Start of Exercise input

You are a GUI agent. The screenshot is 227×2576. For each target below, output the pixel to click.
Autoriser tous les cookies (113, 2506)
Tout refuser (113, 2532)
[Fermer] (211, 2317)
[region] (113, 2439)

End of Exercise input

### Your objective:
Each entry above has to be transcribed exactly as it appears.

### Solution below:
You are a GUI agent. The screenshot is 227×2576. For each target below, output the pixel to click.
Autoriser tous les cookies (113, 2506)
Tout refuser (113, 2532)
[Fermer] (211, 2317)
[region] (113, 2439)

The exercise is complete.